**** SELECTED TEXT ****

The AIC is a more general concept than what the formula $n\log(RSS/n) + 2k$ implies. However, if you make assumptions and get details right, you can use the simplified formula to compare the fits of a linear and a non-linear model to the same data.

  • The errors are independent Gaussian with mean zero and equal variance٭.
  • The parameters include the variance $\sigma^2$. So add 1 to $k$ if $k$ counts only the parameters optimized by scipy.optimize.curve_fit.
  • The AIC estimates how well a model generalizes to new data when the model is well-specified. (This assumption is required to derive the number of parameters penalty from the Fisher information matrix [1].) So both the linear and non-linear model should be reasonable fit to the data in order to make a meaningful comparison.

**** ENTRIES SHOWN ****

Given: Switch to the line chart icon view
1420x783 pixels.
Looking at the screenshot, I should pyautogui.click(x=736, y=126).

****
**** ENTRIES SHOWN ****

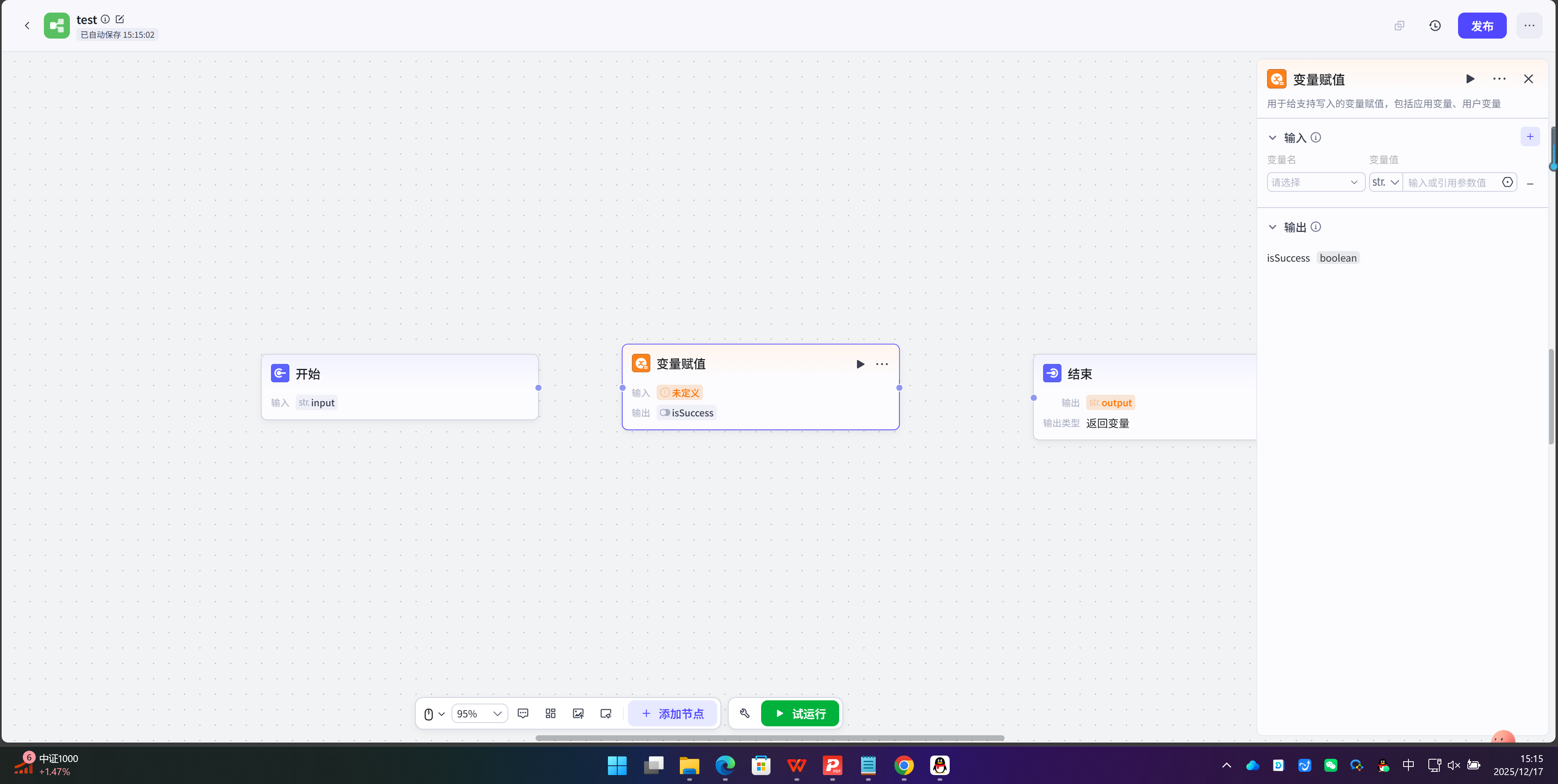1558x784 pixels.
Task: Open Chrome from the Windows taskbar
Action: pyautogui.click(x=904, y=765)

****
**** ENTRIES SHOWN ****

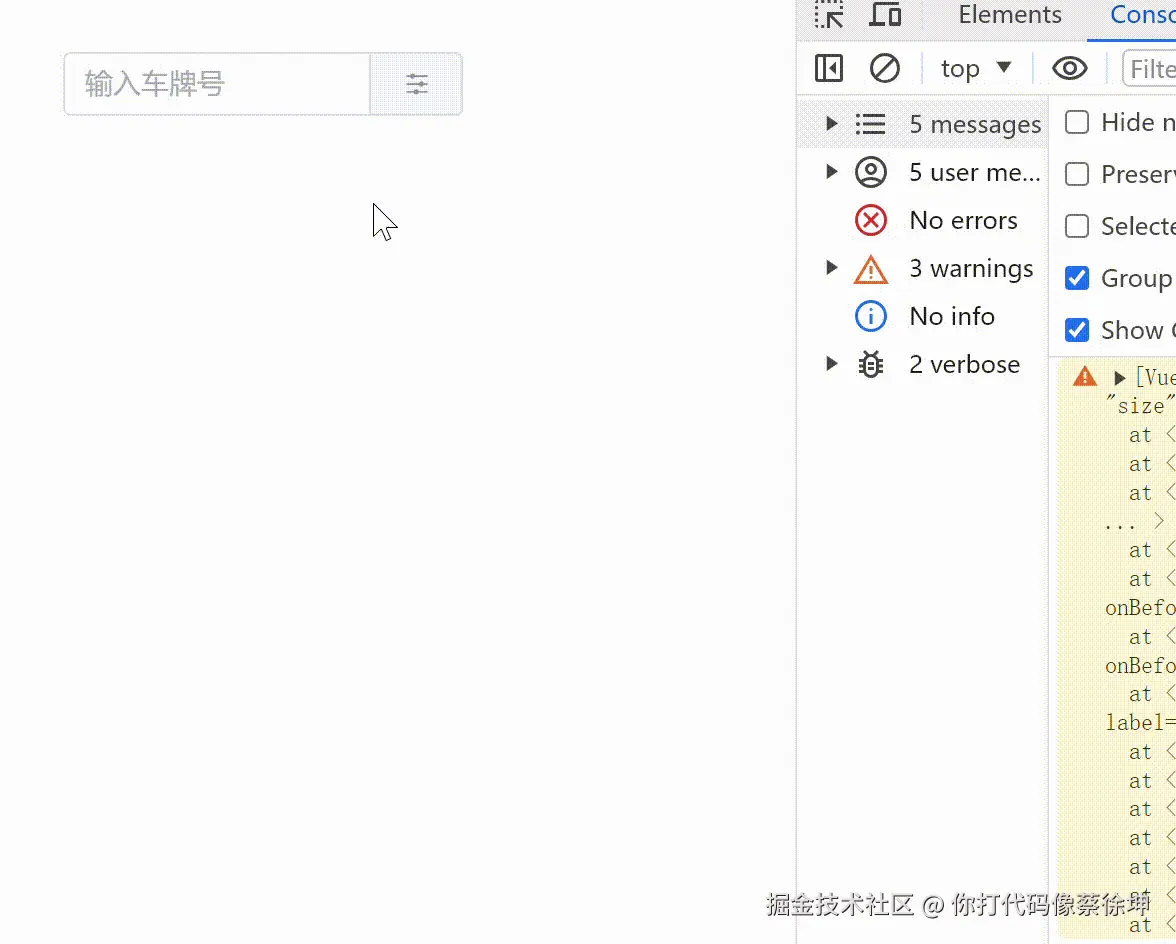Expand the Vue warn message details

****

## GOAL 1
Print the part of the AIC passage that begins at the words "The AIC is a" and stops after the words "optimized by scipy.optimize.curve_fit.", copied word for word.
## GOAL 2
Continue the passage on using the AIC to compare linear and non-linear model fits, starting right after its last sentence.

## EXPECTED ANSWER 1
The AIC is a more general concept than what the formula $n\log(RSS/n) + 2k$ implies. However, if you make assumptions and get details right, you can use the simplified formula to compare the fits of a linear and a non-linear model to the same data.

  • The errors are independent Gaussian with mean zero and equal variance٭.
  • The parameters include the variance $\sigma^2$. So add 1 to $k$ if $k$ counts only the parameters optimized by scipy.optimize.curve_fit.

## EXPECTED ANSWER 2
  • The two models are nested. There are arguments for and against. In Selecting Amongst Large Classes of Models Brian Ripley argues that the models have to be nested. In AIC myths and misunderstandings Anderson and Burnham argue that the models need not be nested.
  • The same algorithm is used to fit both models. See AIC using nls function.

٭ The equal variance assumption can be relaxed by specifying weights $w_i$ such that $e_i \sim \operatorname{N}(0,w_i\sigma^2)$ and updating the formula appropriately. The same weights must be used for both models.


You've got the formula for the AIC wrong.

The Akaike information criterion (AIC) is defined as:

$$ \begin{aligned} \operatorname{AIC} = -2 \log\left\{\ell(\hat{\theta} | y)\right\} + 2k \end{aligned} $$ where $\ell(\hat{\theta} | y)$ is the likelihood function evaluated at the maximum likelihood estimate (MLE) $\hat{\theta}$ of the model parameters $\theta$ [1].

If the model is a linear least squares regression, the AIC simplifies to:

$$ \begin{aligned} \operatorname{AIC} = n\log\{\hat{\sigma}^2\} + 2k \end{aligned} $$ where $\hat{\sigma}$ is the residual standard error and the number of parameters $k$ includes the variance. Burnham and Anderson (2002) defines the AIC on page 60 and the AIC in the least squares case on page 63.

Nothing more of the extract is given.